Since it is said that our Rio Grande Valley is a world unto itself, most of the Winter Texans want to learn more about “our world”. But as soon as it warms up, the itchy foot wants to put the petal to the metal and head for home. Some even leave too early and are caught in a snowstorm in route. Just because the farmers are planting in the Rio Grande Valley doesn’t mean it is planting time back home. Stay a little longer, folks, we enjoy having you here!

Wherever you may be, the best way to learn about any area is to take a guided, narrated tour. If you are from a farming area, the Farm Tour, the King Ranch Tour and especially the King Ranch Farm Tour are highly recommended. If you are planning on taking a Farm Tour or a King Ranch Farm Tour, it does become important to watch the fields. Planting time comes early for us in the Rio Grande Valley - generally around mid-February.
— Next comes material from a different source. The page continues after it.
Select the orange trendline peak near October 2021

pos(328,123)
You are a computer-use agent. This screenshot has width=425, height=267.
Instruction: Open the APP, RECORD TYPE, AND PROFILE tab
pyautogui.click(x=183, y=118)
On the King Ranch, they actually take the temperature of the soil - and when the soil reaches the right temperature, then it is time to plant. Now, that’s down to a real science. Farming on the King Ranch is just a bit different than what most of us can imagine.

As you drive through the King Ranch Farm area, look to the right of the road. The furrows stretch for three miles. Look to the left, the furrows stretch for three miles. Mind boggling! Not only are the rows long, they are as straight as can be. No doubt the driver that laid out those rows was equipped with instruments that kept the rows even and straight.

No such equipment existed in earlier times. Old timers didn’t much admire anyone who couldn’t plow straight. A favorite saying among farmers about someone who wasn’t worth his salt was “He can’t even plow a straight row”.

The road through the field leads to a state-of-the-art cotton gin. Although the gin won’t be in operation during the winter, the experienced King Ranch guide will tell you in detail how the gin operates. If we are lucky, we will see a huge mound of grain inside a large storage shed. Yes, they rotate their crops just like all good farmers do. One year, one field is planted in cotton, the other in grain. Next year, crops are reversed - the cotton field becomes a grain field and the grain field becomes a cotton field.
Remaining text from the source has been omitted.